**WHAT THE EXERCISE ASKS**:
Lines from the one with "Viewport: 1568px width, 683px height." up to and including the one with "the desktop folder" are to be copied exactly from the records below, without their pictures.

**EXERCISE DATA**:
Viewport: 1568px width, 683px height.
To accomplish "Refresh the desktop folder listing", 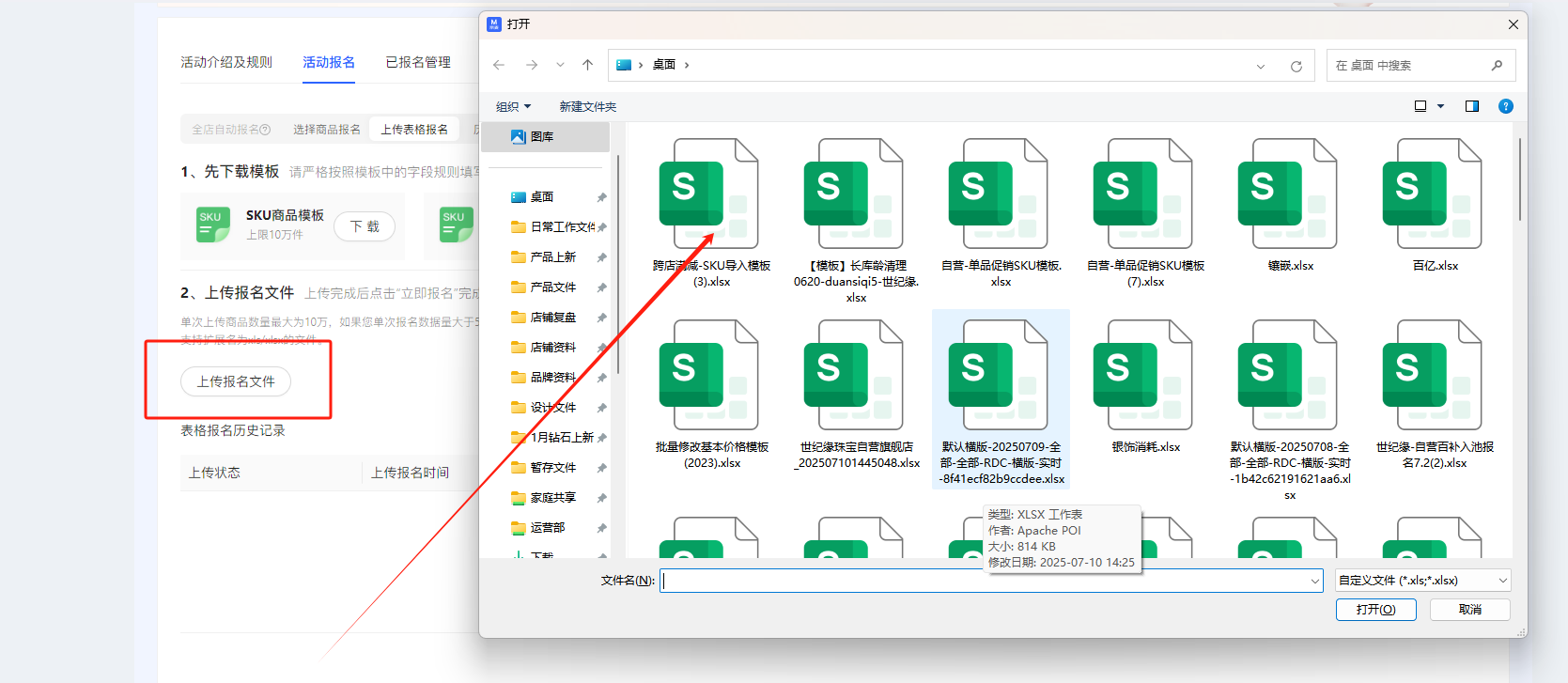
---
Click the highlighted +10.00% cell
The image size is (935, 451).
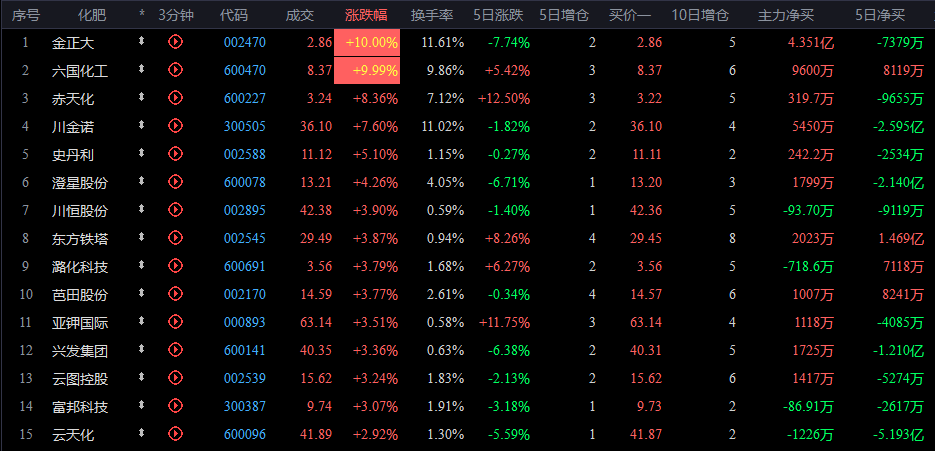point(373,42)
...
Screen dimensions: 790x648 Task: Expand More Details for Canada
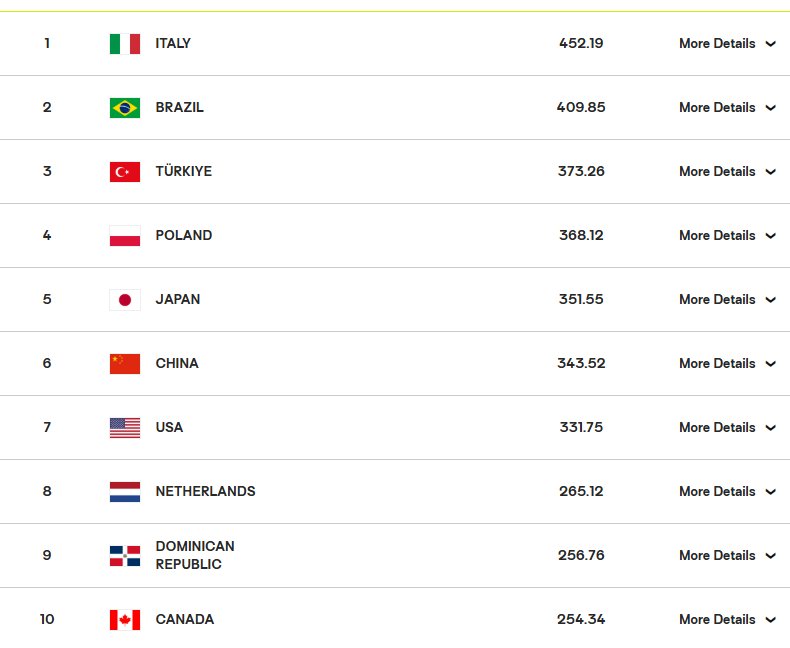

**ANSWER FOR THE TASK**:
Viewport: 1568px width, 683px height.
To accomplish "Refresh the desktop folder listing", 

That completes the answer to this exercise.